_What to do_
Begin at the line that contains "Where should I" and continue through the last of the items below, giving each line as a numbered list without blank lines. Omit the pictures from your list.

_Items from a data source_
>>
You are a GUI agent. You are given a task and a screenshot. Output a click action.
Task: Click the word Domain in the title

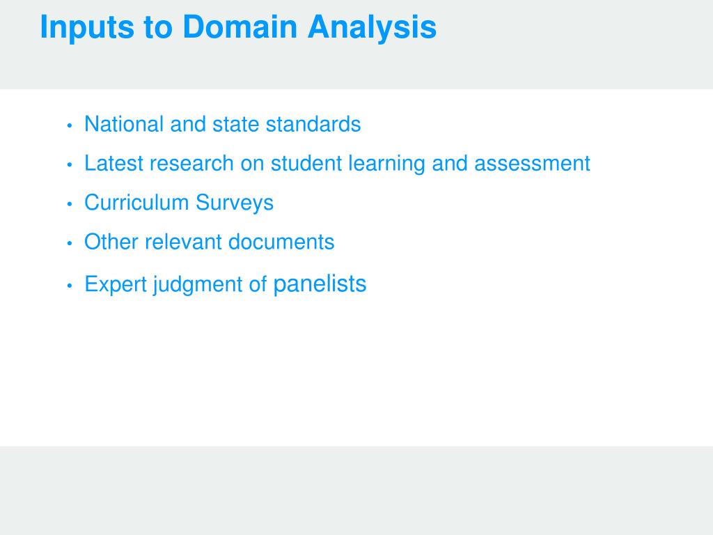[x=240, y=27]
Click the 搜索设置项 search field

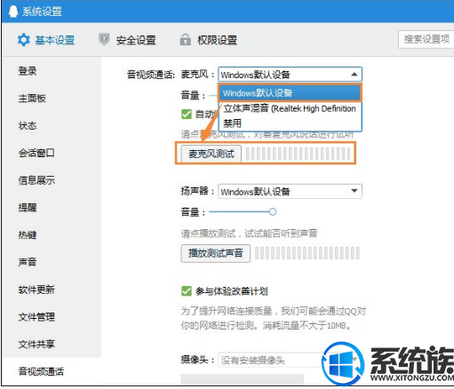click(426, 39)
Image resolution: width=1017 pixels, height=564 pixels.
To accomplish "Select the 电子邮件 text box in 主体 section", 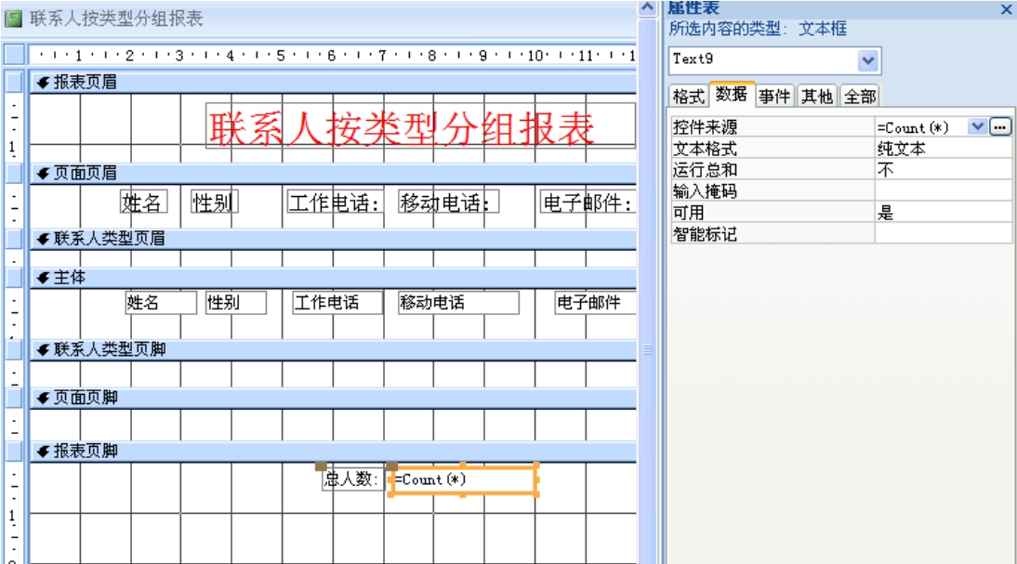I will pyautogui.click(x=594, y=303).
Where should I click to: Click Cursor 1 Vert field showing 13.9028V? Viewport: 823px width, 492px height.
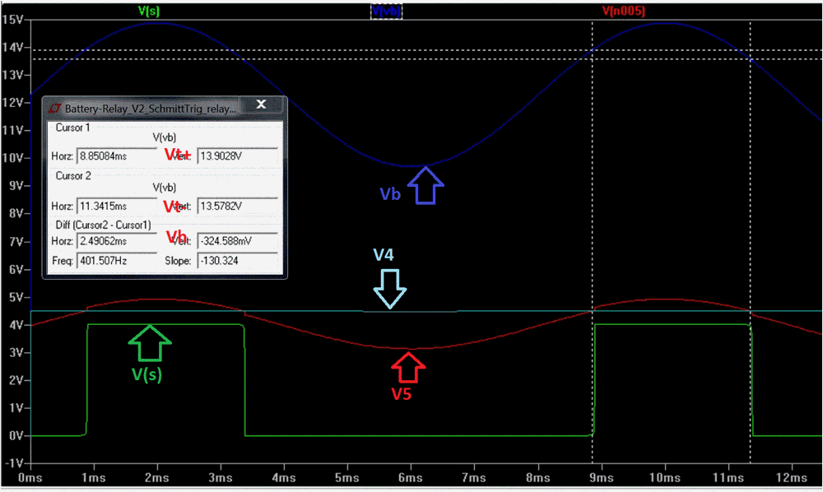click(x=239, y=156)
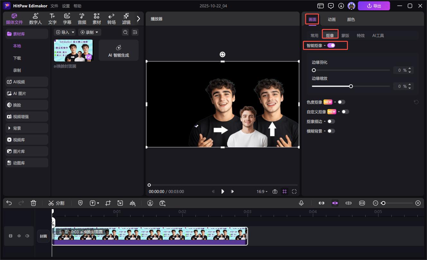The height and width of the screenshot is (260, 427).
Task: Take a snapshot with the camera icon
Action: (x=275, y=191)
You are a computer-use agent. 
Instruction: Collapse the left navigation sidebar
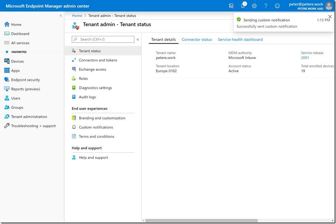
<<
_Reply to the task_
1. Where should I click to: Click Cursor 1 Vert field showing 13.9028V? Viewport: 823px width, 492px height.
2. click(x=239, y=156)
3. The height and width of the screenshot is (260, 427).
4. Task: Take a snapshot with the camera icon
5. Action: (x=275, y=191)
6. You are a computer-use agent. 
7. Instruction: Collapse the left navigation sidebar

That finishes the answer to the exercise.